Kolkata: Defence PSU and state-owned warship builder has launched two Fast Patrol Vessel (FPV) ships for Indian Coast Guard on November 22. These vessels — ICGS Amrit Kaur and ICGS Kamla Devi — are third and fourth in the series of five FPVs built by GRSE for the Indian Coast Guard. The news comes just a few days after GRSE bagged a contract to build four survey vehicles for the Indian Navy, swelling its order book to Rs 22,604 crore. Upholding the best of maritime traditions, the ships were launched by Veena Naravane, wife of Lt General Manoj Mukund Naravane, AVSM, SM, VSM, General Officer Commanding-In-Chief; Eastern Command, Indian Army.
The ceremony was held in the presence of Rear Admiral VK Saxena, Chairman and Managing Director (CMD), GRSE, and other senior officials of GRSE, Indian Coast Guard, Indian Navy, and Indian Army. In a period of over five decades since its inception in 1960, GRSE has successfully developed an array of world-class platforms, including frigates, missile corvettes, anti-submarine warfare corvettes and Landing Craft Utility Ships for the Indian Navy, all of them armed with high-tech infrastructure.

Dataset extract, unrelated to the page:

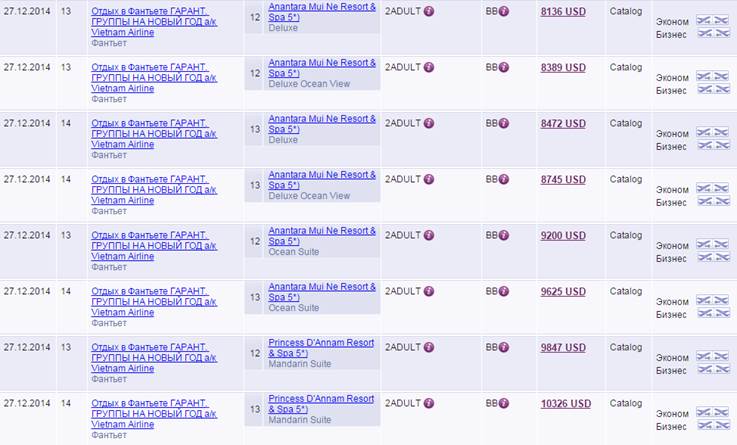737x445 pixels.
Task: Click left Эконом flight icon in the 10326 USD row
Action: click(x=702, y=413)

The FPV Ships which were launched on November 22 are each 50m long, 7.5m wide with a displacement of around 308 tons. These ships are designed for a maximum speed of 34 knots with an endurance of more than 1,500 nautical miles.
In a statement released to the media, GRSE said, “With the delivery of 98 warships to its credit, GRSE today is well-positioned to construct large warships harnessing advanced modular shipbuilding technology which is delightfully at par with the best in the world. The enhanced shipbuilding capacity of GRSE has taken the organisation to the level where it can construct 20 ships in tandem. With the keel-laying of the 1st Advanced Stealth Frigate of P17A Project, team GRSE has once again touched a key milestone. No less a feat is the bagging of orders for four Survey Vessels (Large) for the Indian Navy on a competitive basis and emerging a successful bidder through competition for 8 ASWSWCs, with private players active in the fray. The twin triumphs have further boosted the morale of this public sector Defence Shipyard, particularly on its aggressive cost strategies.” The FPV Ships which were launched on November 22 are each 50m long, 7.5m wide with a displacement of around 308 tons. These ships are designed for a maximum speed of 34 knots with an endurance of more than 1,500 nautical miles.
The FPV designs which are exclusive to GRSE are an improvisation on the Inshore Patrol Vessels (IPV) built by the Shipyard for the Indian Coast Guard, a few years ago. The vessels come with an efficient hull form developed in-house and proved after extensive model testing. These are fuel-efficient and the powerful platforms are well suited for patrolling, anti-smuggling, anti-poaching and rescue operations. They come fitted with state-of-the-art Main Engines with Advanced Control Systems and Water Jet Units and an ‘Integrated Bridge System’ assimilating all Communication and Navigation Systems.
INS Kamorta and INS Kadmatt, the first two of Class of 4 ASW Corvettes became the first warships built in the country with indigenously developed warship grade steel, thus having the distinction of achieving over 90 percent indigenous content and hence a major step towards achieving self-reliance in state of art warship design and construction space.
The key armament of a 40/60 Gun and improved habitability features with fully air-conditioned modular accommodation for 35 personnel are the other salient features of the ships. With the launch now over, the company is gearing up for the post-launch activities which include balance fitting out of the ship, readiness of ship systems and setting to work of equipment/systems. Once over, the ships would be put to sea for trials before final delivery.
As part of Make in India initiatives of the government through indigenisation efforts, GRSE has made commendable progress by successfully incorporating a high percentage of indigenous content in the ships made. INS Kamorta and INS Kadmatt, the first two of Class of 4 ASW Corvettes became the first warships built in the country with indigenously developed warship grade steel, thus having the distinction of achieving over 90 percent indigenous content and hence a major step towards achieving self-reliance in state of the art warship design and construction space. Regarding the LCUs class of ships delivered so far, almost 90 percent indigenous equipment fit has been achieved. Interestingly, 70 percent indigenous content in the construction of four Follow On WJFACs and 72 percent indigenisation of the Railless Helo Traversing System on board 3rd ASW Corvette, INS Kiltan, have helped GRSE win the confidence of all stakeholders, the press release said.